Can you render the lines from the one containing "Click the top edge of the modal card" to the one containing "pos(363,296)" as a JSON list of strings, one string per line and blank lines omitted?

▶ [DATA ROWS]
--- Begin ---
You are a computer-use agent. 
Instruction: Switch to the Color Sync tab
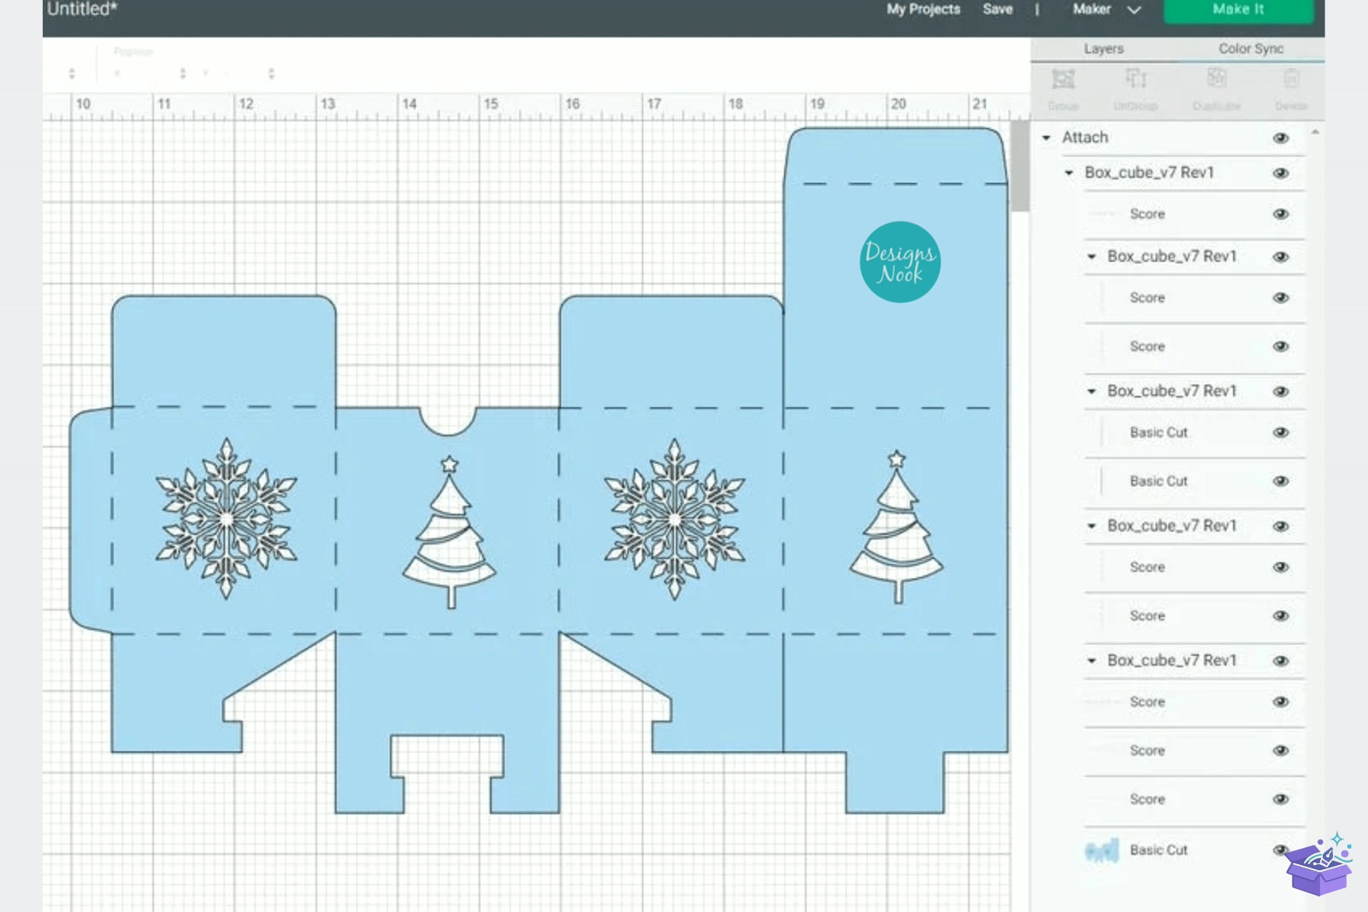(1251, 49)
--- End ---
--- Begin ---
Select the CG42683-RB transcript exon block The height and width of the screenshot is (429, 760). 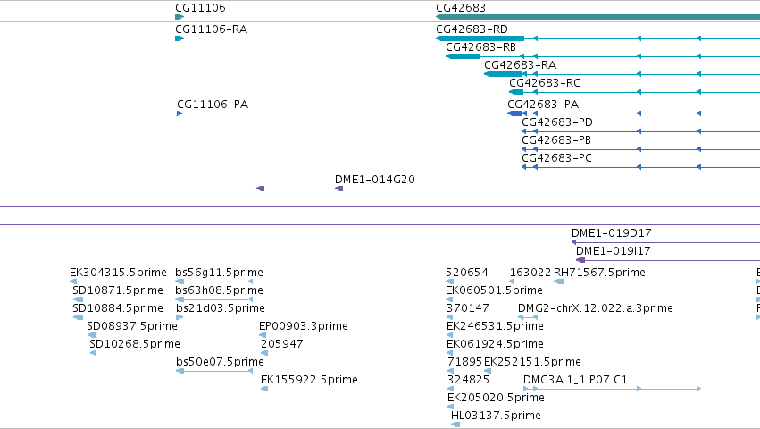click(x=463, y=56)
--- End ---
--- Begin ---
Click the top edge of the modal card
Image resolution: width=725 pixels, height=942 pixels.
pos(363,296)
--- End ---
▶ [COMPLETE OUTPUT]
[
  "Click the top edge of the modal card",
  "Image resolution: width=725 pixels, height=942 pixels.",
  "pos(363,296)"
]